[Stored records]
********
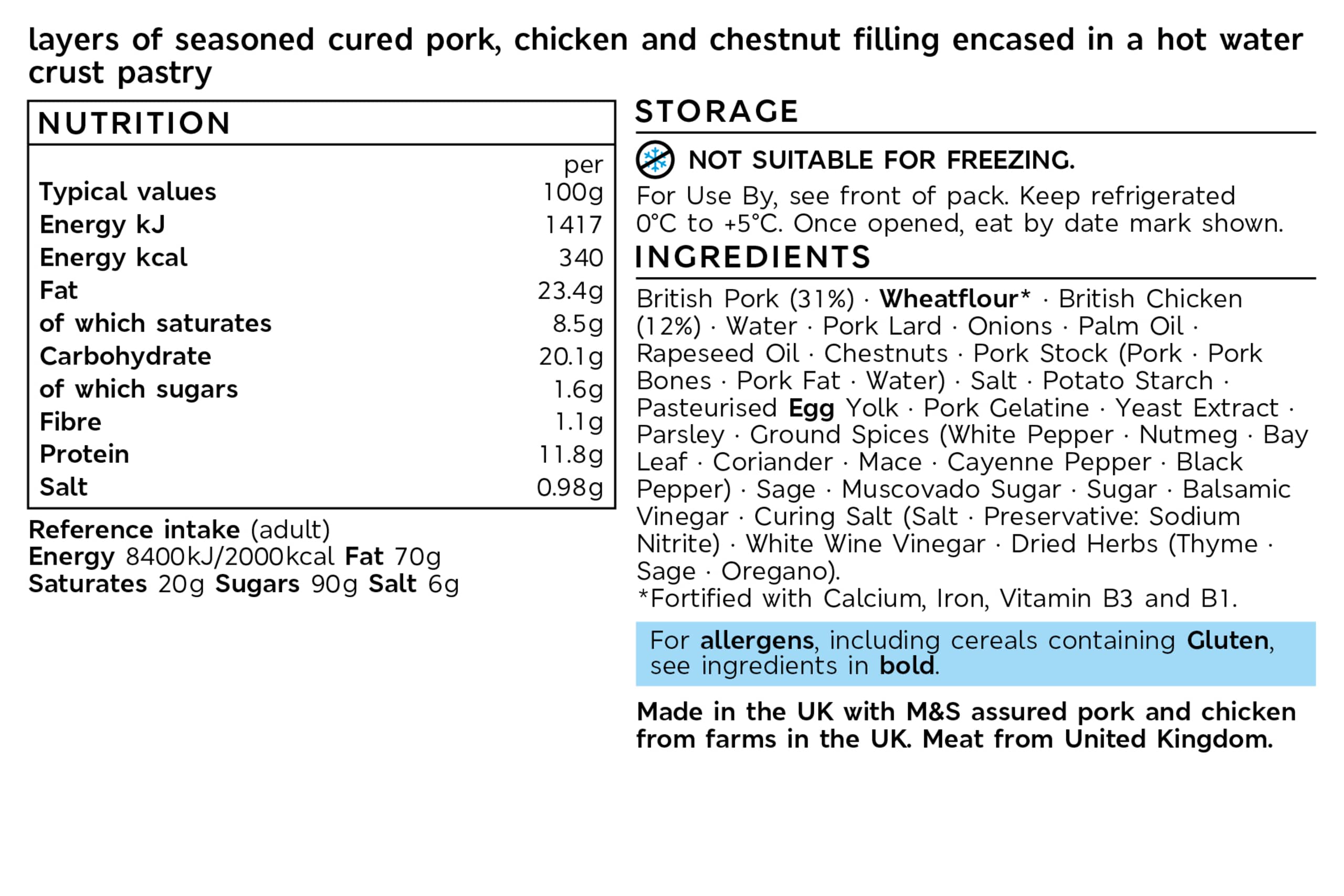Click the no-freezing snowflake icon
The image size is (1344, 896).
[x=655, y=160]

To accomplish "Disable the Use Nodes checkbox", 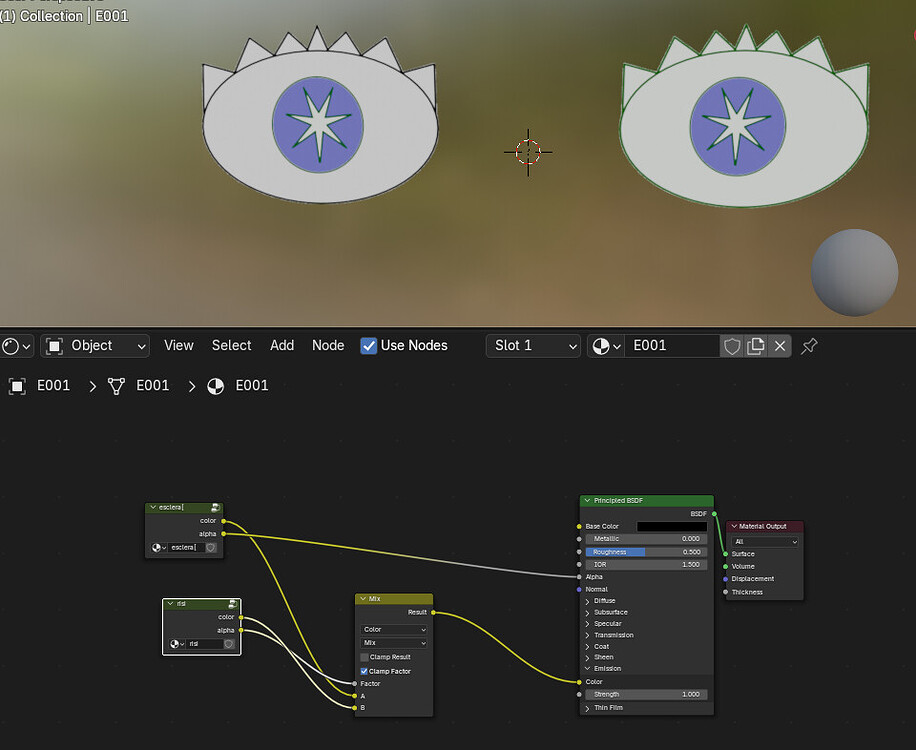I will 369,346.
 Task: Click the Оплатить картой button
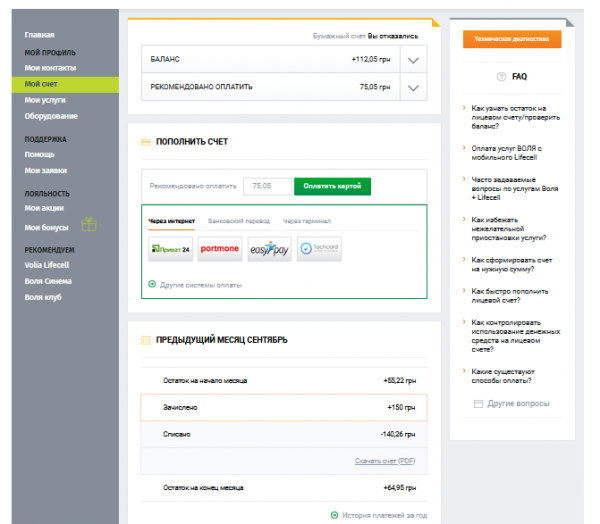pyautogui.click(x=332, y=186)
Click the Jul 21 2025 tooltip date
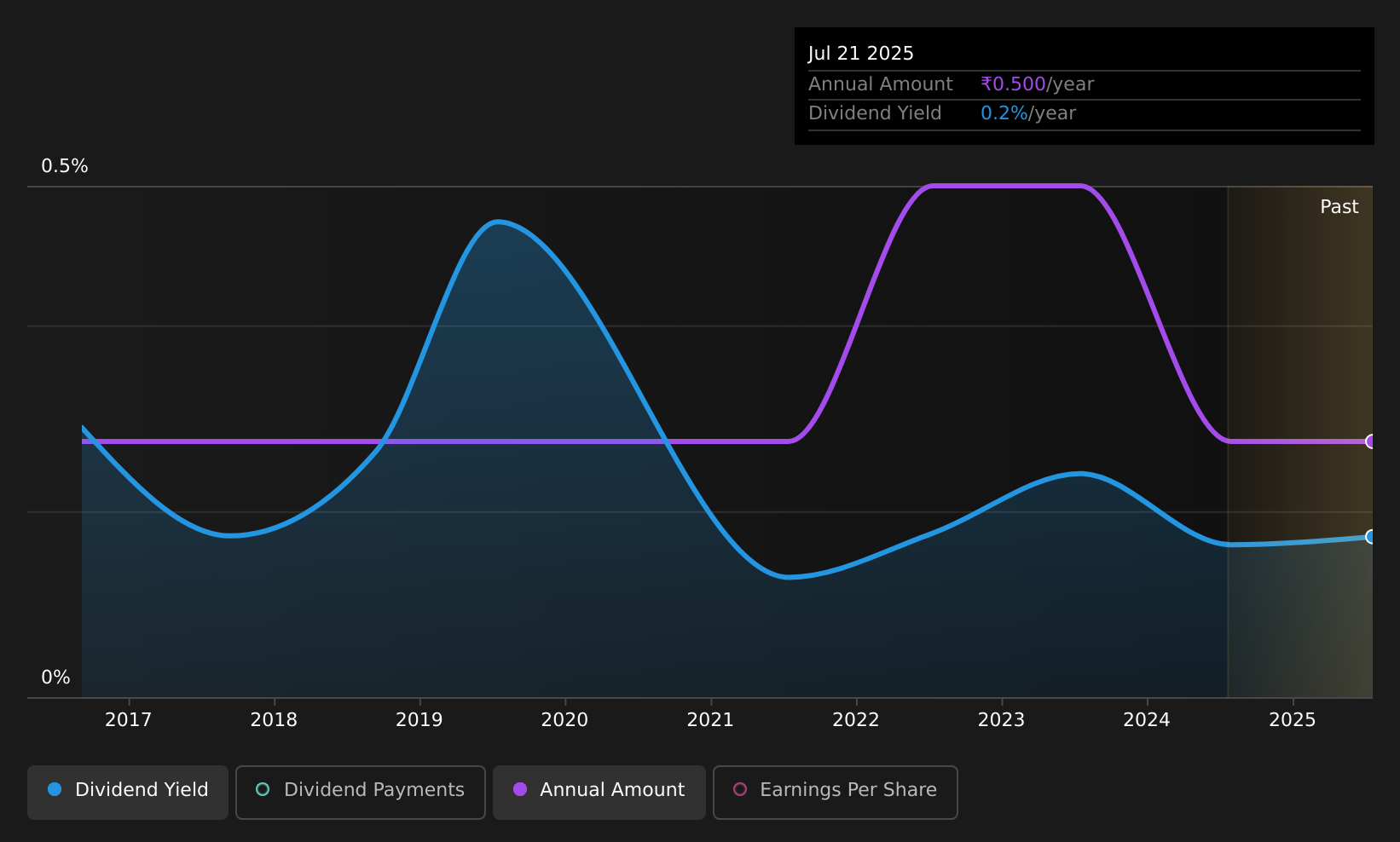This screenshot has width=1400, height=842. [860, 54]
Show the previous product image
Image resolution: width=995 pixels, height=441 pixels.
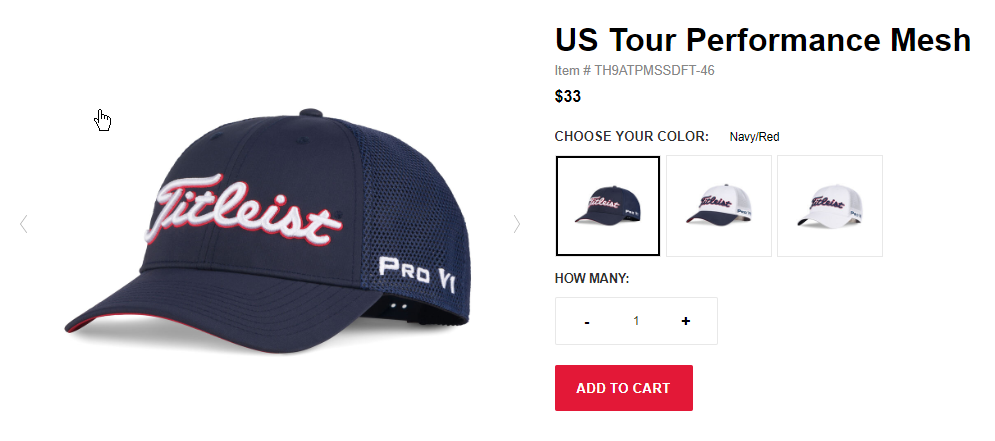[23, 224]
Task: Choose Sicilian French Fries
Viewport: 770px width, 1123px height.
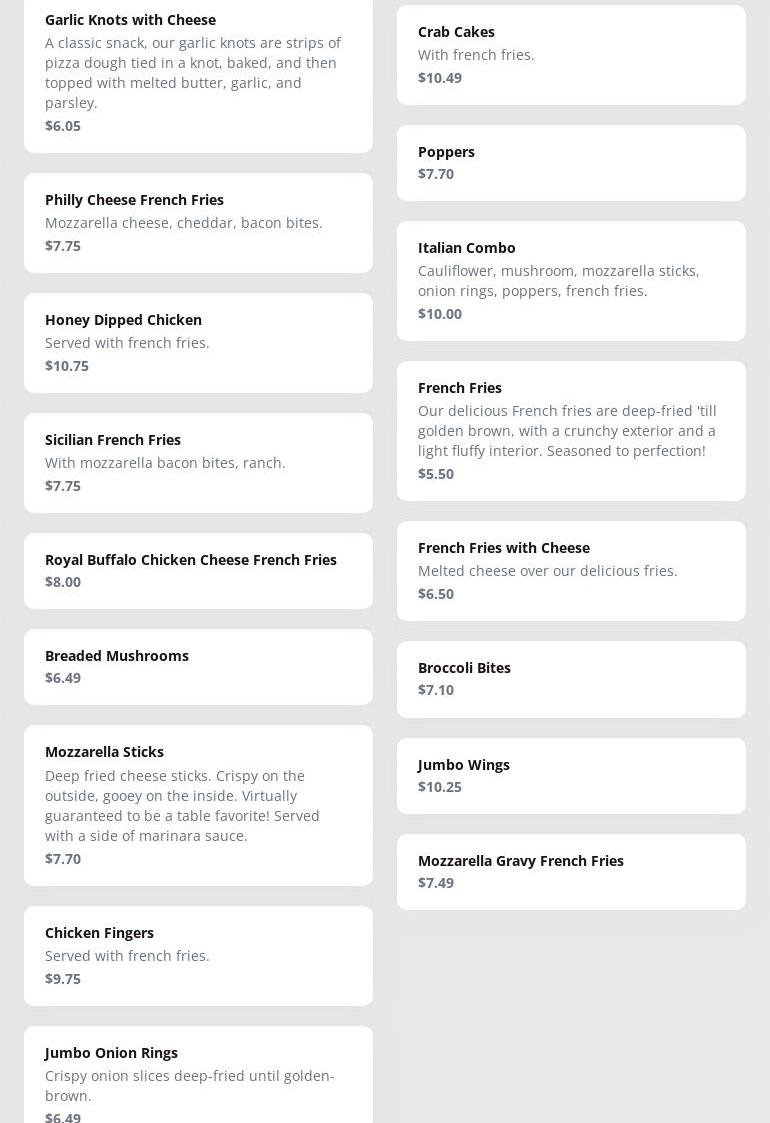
********
[Exercise]
Return only the lines that start at the line containing "Task: Click the Оплатить картой button" and finish at the last line of the entries, exactly as written and without pictures.

[Exercise output]
 Task: Click the Оплатить картой button
pyautogui.click(x=332, y=186)
Click the Jul 21 2025 tooltip date
This screenshot has width=1400, height=842. [860, 54]
Show the previous product image
Image resolution: width=995 pixels, height=441 pixels.
[23, 224]
Task: Choose Sicilian French Fries
Viewport: 770px width, 1123px height.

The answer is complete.